Pese a que el sistema falló, el acusado ha sido condenado por el TSJA como autor de un delito de asesinato en grado de tentativa con la agravante de parentesco. Además, se le ha impuesto una orden de alejamiento de al menos 500 metros durante 18 años.
Una sentencia recurrida
En un diario perteneciente al hombre, el supuesto móvil era «causar daños en el inmueble para que ella se fuera a vivir con alguna de sus hermanas», argumentó que utilizó para recurrir la sentencia. La Sala de lo Civil y Penal del TSJA afirma que sus intenciones no desvirtúan las conclusiones del tribunal y que “no solo asumió la eventualidad de que su madre pereciese como consecuencia de la explosión que pretendió provocar, sino que incluso pudiera afirmarse que su intención directa era la de acabar con su vida”.
El plan para provocar la explosión
Los hechos ocurrieron el 6 de febrero de 2024, cuando el acusado acudió a la vivienda que compartía con su madre con la intención de provocar una explosión.
Para ello, manipuló hasta siete bombonas de butano que había distribuidas por la vivienda para que llenaran de gas el inmueble, envolvió varios calefactores en papel y los conectó a varios enchufes en distintos puntos de la casa.

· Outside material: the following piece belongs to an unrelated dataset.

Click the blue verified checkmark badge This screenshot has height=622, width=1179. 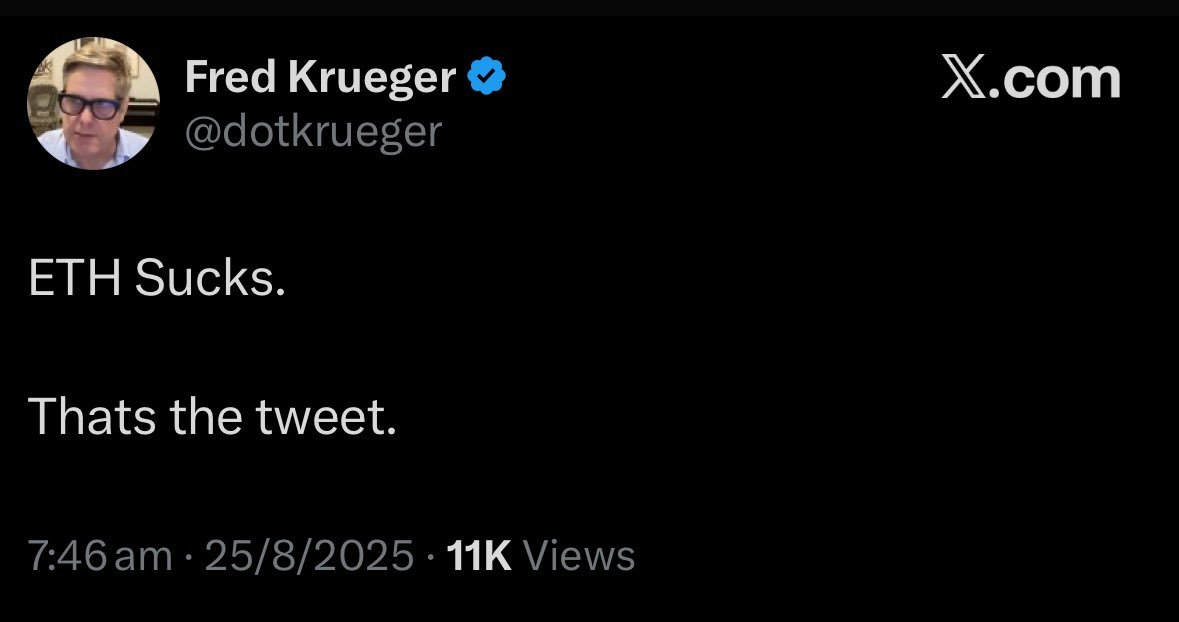(x=486, y=76)
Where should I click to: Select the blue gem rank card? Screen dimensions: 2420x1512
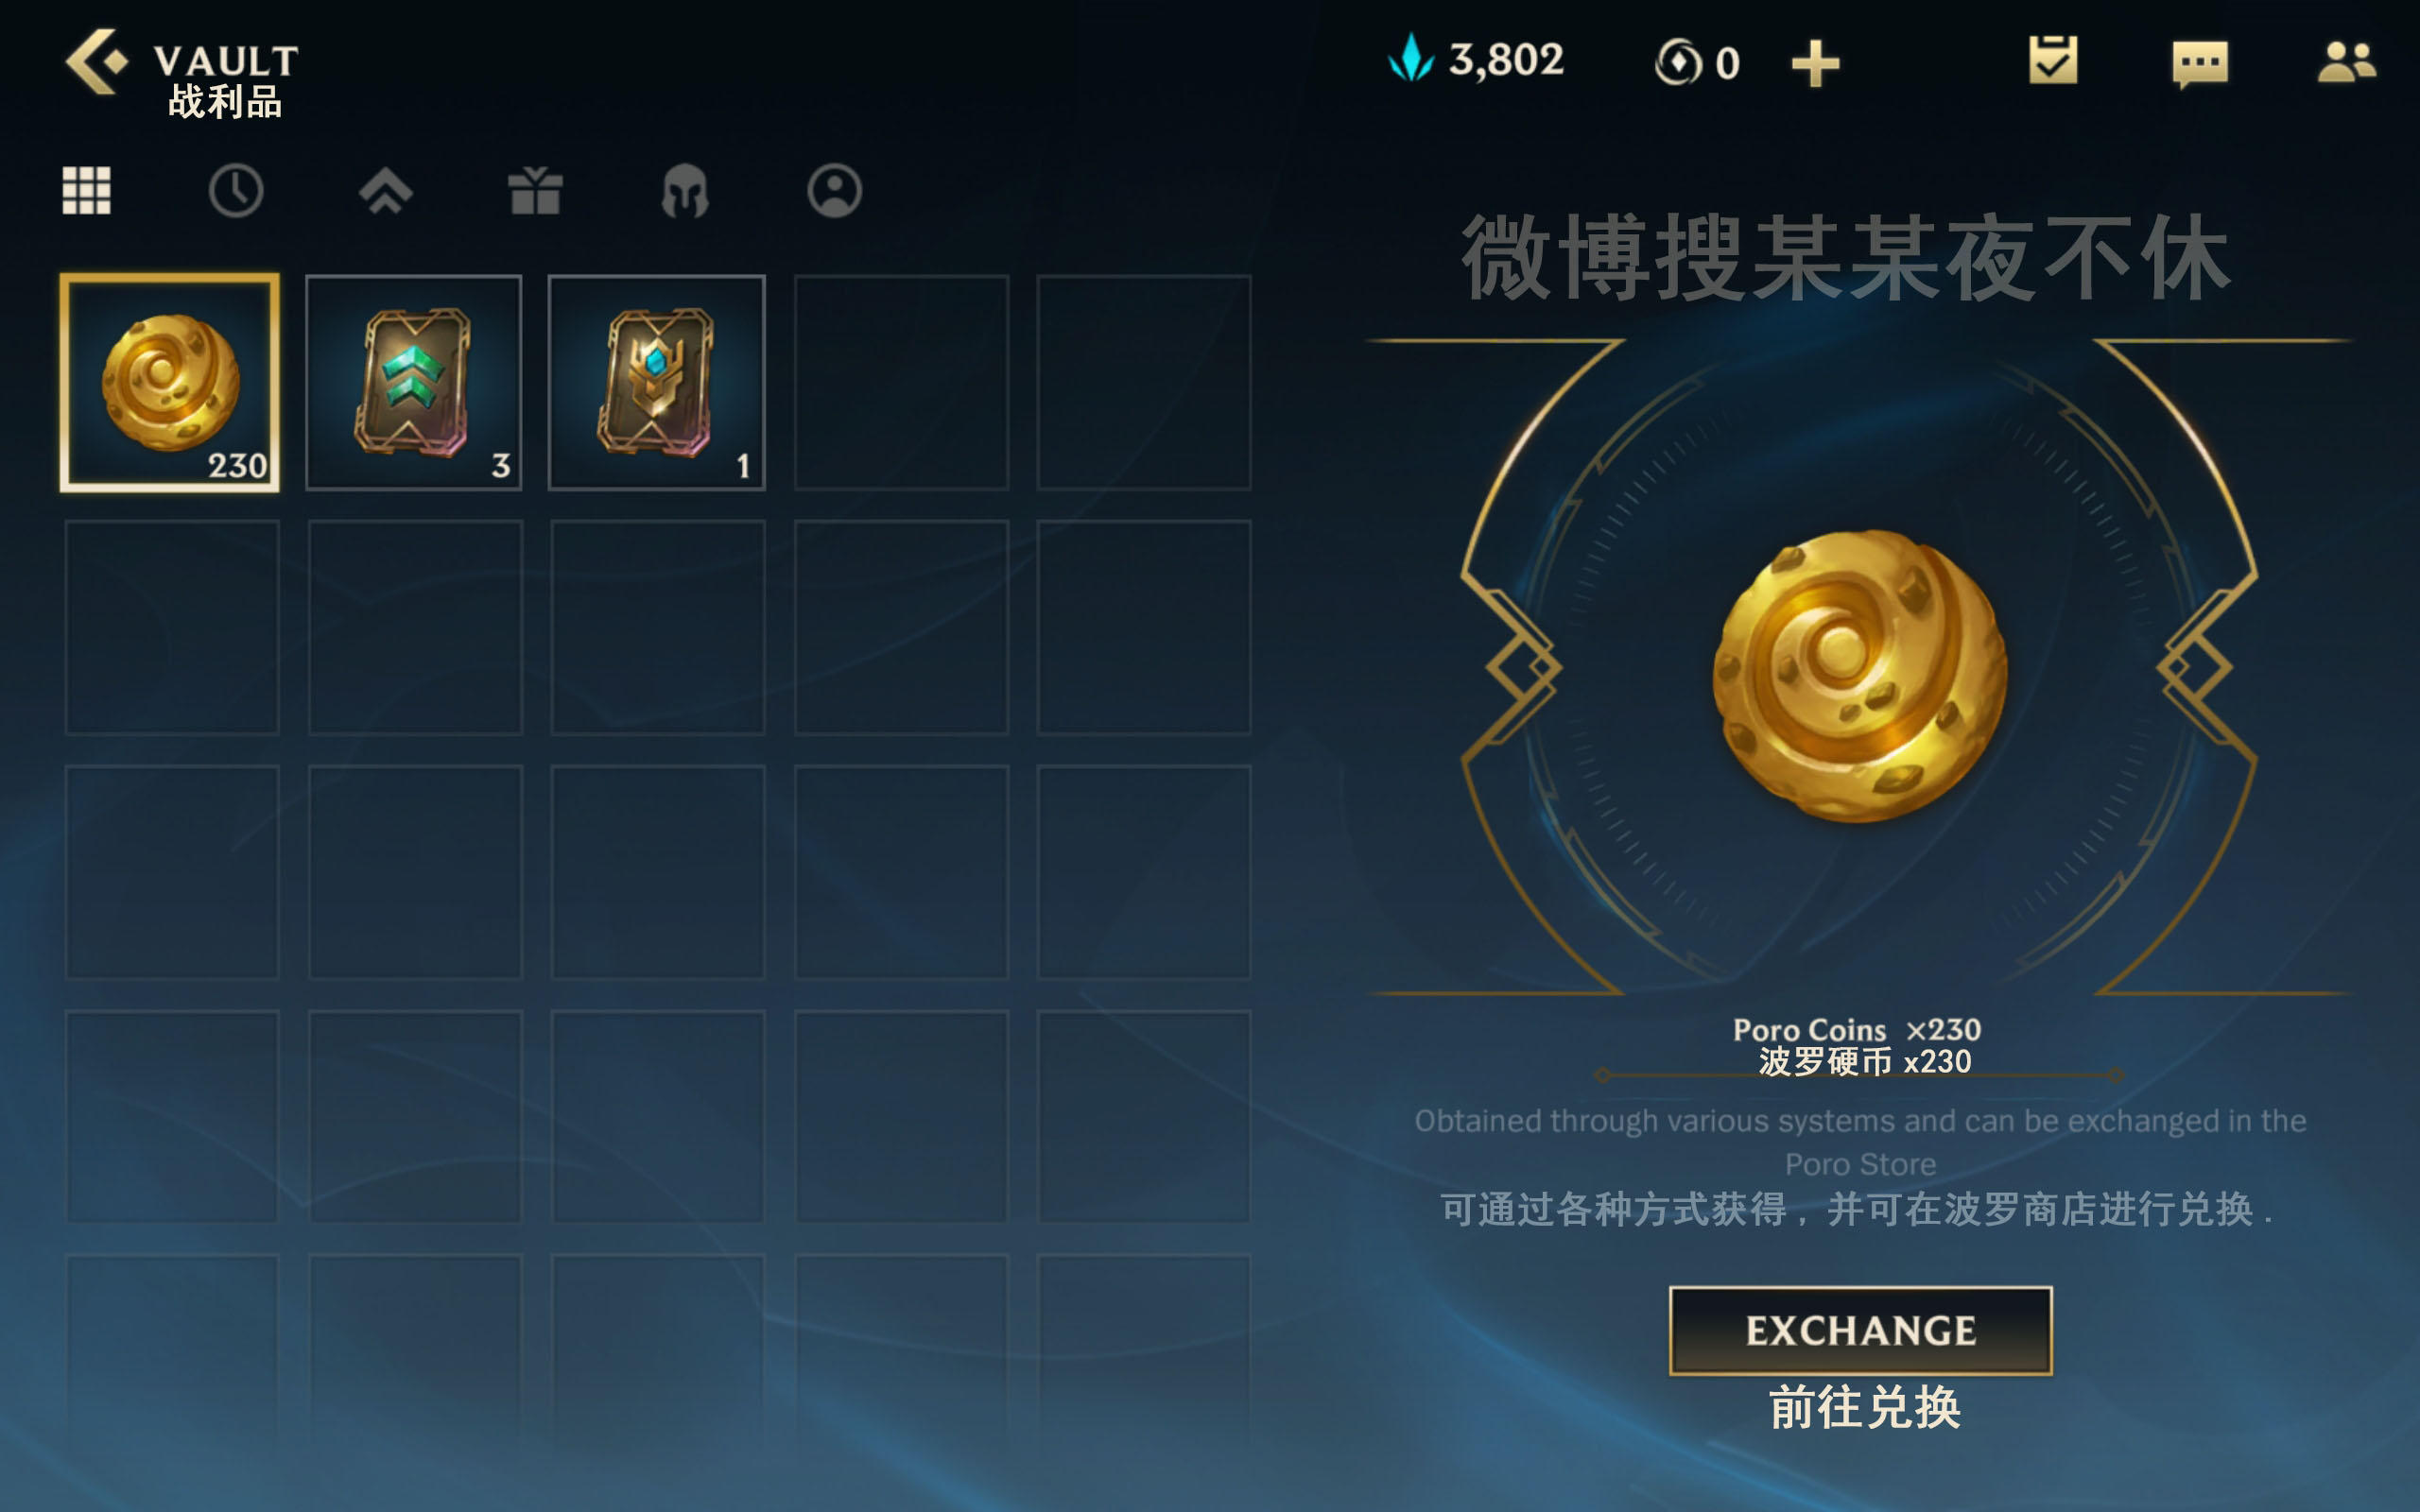point(657,383)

Estos enchufes estaban preparados para ser activados a través de una aplicación instalada en su teléfono móvil. De esta forma se prendían los papeles que envolvían los calefactores, provocando llamas que al entrar en contacto con el gas de las bombonas provocase una gran explosión, según informa Europa Press en una nota remitida a GRXActualidad.
Un fallo salvó su vida
Ajena a estas circunstancias, la madre llegó a la casa sobre las ocho de la tarde y se fue a dormir. De madrugada, el acusado accionó con su móvil los enchufes haciendo que los calefactores se encendieran aunque no llegó a prenderse ninguna llama y la explosión no se produjo.
Sobre las seis de la mañana la mujer se despertó y percibió el fuerte olor a gas, momento en el que se percató de que las bombonas habían sido manipuladas. Salió a la calle a buscar ayuda y logró así salvar su vida.
No obstante, sufrió una insuficiencia respiratoria a consecuencia de haber estado inhalando gas durante toda la noche y lo vivido le ha dejado como secuela estrés postraumático.